[The Story of the Mind by James Mark Baldwin]@TWC D-Link book
The Story of the Mind

CHAPTER VIII
10/54

It seems well established that a suggestion of the negative--that is, not to do a thing--has no negative force; but, on the contrary, in the early period, it amounts only to a stronger suggestion in the positive sense, since it adds emphasis, to the thing which is forbidden.

The "not" in a prohibition is no addition to the pictured course to which it is attached, and the physiological fact that the attention tends to set up action upon that which is attended to comes in to put a premium on disobedience.

Indeed, the philosophy of all punishment rests in this consideration, i.e., that unless the penalty tends to fill the mind with some object other than the act punished, it does more harm than good.

The punishment must be actual and its nature diverting; never a threat which terminates there, nor a penalty which fixes the thought of the offence more strongly in mind.
This is to say, that the permanent inhibition of a movement at this period is best secured by establishing some different movement.
The further consideration of the cases of great motility would lead to the examination of the kinds of memory and imagination and their treatment; to that we return below.

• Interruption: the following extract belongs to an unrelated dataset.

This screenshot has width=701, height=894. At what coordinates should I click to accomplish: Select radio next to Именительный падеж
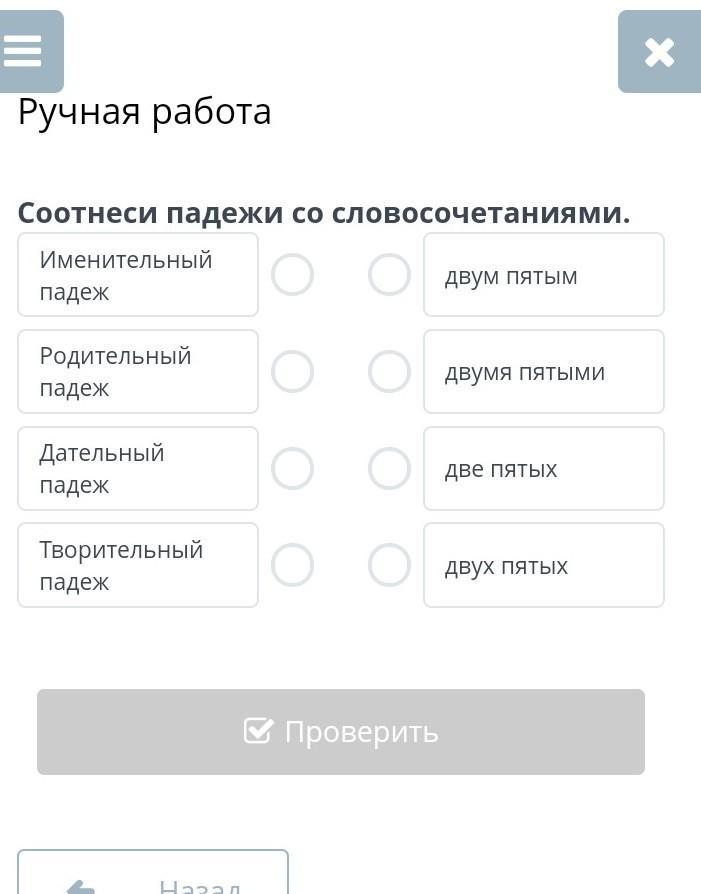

We may now take up the instances of the sensory type considered with equal generality.
The sensory children are in the main those which seem more passive, more troubled with physical inertia, more contemplative when a little older, less apt in learning to act out new movements, less quick at taking a hint, etc.
These children are generally further distinguished as being--and here the antithesis to the motor ones is very marked--much less suggestible.